GIVEN PROBLEM -
Starting at the line that contains "Task: Launch the Composer icon in status bar" and ending at the line that contains "coord(70,124)", write out those rows again, substituting "taskbar" for "status bar" and leaving everything else unchanged.

DATA -

————

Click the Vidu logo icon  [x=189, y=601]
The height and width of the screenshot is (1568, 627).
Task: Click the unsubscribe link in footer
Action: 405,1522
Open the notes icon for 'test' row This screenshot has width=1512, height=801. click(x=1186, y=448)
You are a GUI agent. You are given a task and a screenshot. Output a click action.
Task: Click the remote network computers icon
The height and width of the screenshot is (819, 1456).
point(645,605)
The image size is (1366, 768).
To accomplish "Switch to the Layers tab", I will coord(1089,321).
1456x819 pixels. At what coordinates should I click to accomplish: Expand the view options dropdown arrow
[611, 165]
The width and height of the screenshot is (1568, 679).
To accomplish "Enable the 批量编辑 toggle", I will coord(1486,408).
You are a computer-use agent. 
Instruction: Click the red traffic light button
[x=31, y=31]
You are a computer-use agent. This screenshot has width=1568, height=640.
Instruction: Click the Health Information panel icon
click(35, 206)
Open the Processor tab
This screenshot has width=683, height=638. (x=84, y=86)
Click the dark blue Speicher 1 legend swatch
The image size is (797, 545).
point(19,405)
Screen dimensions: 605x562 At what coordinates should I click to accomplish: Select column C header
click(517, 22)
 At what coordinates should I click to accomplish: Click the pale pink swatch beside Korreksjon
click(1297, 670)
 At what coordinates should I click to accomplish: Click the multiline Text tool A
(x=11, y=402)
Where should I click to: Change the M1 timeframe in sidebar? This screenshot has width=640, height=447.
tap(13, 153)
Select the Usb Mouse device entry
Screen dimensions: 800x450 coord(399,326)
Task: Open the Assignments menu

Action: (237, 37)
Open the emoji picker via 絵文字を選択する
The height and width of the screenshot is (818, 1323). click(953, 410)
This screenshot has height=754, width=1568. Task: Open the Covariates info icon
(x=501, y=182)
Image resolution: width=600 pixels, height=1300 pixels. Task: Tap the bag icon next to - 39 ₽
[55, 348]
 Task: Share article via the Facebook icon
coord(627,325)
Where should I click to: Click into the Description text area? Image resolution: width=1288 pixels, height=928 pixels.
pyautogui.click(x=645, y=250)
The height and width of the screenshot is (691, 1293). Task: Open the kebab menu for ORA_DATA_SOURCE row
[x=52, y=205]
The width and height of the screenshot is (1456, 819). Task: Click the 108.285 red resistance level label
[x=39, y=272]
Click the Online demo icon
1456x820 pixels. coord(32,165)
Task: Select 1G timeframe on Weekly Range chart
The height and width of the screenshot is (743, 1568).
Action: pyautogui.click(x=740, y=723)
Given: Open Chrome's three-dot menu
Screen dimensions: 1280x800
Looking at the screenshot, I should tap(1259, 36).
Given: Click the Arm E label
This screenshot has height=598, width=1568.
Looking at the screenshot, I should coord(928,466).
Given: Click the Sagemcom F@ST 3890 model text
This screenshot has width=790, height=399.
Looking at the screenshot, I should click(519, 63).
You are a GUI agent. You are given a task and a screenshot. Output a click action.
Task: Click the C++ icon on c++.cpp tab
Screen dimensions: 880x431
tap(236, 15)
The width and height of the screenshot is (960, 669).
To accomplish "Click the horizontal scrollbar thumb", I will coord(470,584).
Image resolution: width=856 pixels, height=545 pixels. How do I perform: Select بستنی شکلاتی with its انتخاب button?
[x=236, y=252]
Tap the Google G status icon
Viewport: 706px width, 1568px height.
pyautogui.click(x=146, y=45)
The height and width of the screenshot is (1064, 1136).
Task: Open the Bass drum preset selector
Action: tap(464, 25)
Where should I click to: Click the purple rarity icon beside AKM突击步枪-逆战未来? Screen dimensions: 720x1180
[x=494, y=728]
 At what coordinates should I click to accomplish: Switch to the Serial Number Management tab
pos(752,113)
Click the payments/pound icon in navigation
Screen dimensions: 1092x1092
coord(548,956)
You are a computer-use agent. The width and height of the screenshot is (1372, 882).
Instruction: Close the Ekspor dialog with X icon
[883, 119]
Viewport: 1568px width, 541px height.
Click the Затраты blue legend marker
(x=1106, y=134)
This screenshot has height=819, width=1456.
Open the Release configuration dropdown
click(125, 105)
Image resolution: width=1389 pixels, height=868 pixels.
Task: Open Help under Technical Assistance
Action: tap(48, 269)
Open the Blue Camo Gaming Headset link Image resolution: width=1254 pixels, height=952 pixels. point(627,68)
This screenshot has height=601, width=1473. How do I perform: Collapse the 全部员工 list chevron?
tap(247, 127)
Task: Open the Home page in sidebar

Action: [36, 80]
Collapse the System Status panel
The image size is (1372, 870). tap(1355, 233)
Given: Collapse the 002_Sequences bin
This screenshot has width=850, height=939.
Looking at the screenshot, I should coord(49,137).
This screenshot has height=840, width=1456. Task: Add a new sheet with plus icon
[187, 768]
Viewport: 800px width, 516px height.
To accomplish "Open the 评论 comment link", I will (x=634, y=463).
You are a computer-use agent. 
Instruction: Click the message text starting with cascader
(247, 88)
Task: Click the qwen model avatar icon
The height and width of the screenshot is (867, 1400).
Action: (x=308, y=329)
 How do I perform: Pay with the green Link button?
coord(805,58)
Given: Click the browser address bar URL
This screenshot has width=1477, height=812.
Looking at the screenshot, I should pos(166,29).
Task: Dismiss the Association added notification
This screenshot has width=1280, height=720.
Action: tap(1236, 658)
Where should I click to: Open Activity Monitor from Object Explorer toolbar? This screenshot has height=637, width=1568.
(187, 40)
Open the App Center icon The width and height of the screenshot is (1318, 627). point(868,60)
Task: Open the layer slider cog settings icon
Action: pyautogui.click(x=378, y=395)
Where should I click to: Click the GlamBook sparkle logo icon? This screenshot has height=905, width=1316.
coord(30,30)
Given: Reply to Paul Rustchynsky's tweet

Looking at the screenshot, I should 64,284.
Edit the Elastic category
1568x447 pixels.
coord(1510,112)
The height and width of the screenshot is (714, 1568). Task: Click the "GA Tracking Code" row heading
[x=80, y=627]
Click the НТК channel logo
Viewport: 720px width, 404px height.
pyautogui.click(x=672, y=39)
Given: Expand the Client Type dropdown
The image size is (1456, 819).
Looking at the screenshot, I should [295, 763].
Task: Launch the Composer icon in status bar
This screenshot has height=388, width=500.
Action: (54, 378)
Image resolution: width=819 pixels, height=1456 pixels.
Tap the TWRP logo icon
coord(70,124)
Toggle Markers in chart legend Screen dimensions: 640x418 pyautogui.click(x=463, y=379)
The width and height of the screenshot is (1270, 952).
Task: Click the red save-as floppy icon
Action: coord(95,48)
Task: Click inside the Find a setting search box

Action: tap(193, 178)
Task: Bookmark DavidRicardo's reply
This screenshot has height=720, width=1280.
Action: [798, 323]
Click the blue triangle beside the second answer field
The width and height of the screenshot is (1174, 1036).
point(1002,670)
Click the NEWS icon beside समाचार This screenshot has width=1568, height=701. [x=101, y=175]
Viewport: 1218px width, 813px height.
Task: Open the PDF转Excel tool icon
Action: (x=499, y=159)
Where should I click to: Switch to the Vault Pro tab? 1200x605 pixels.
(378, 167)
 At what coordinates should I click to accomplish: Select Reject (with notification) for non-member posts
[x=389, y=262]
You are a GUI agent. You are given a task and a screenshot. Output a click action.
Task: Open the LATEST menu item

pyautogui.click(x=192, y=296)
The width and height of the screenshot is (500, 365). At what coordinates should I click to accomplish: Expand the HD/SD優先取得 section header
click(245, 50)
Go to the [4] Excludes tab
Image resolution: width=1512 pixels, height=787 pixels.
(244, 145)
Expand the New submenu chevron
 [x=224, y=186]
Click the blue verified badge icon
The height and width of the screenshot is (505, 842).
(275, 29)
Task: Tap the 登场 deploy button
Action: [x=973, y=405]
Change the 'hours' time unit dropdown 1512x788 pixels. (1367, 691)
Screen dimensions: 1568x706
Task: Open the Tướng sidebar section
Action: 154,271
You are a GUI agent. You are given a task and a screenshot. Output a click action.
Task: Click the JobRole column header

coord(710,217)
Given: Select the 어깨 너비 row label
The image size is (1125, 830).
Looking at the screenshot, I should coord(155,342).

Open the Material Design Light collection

————

WRITTEN RESPONSE -
Task: Launch the Composer icon in taskbar
This screenshot has height=388, width=500.
Action: (54, 378)
Image resolution: width=819 pixels, height=1456 pixels.
Tap the TWRP logo icon
coord(70,124)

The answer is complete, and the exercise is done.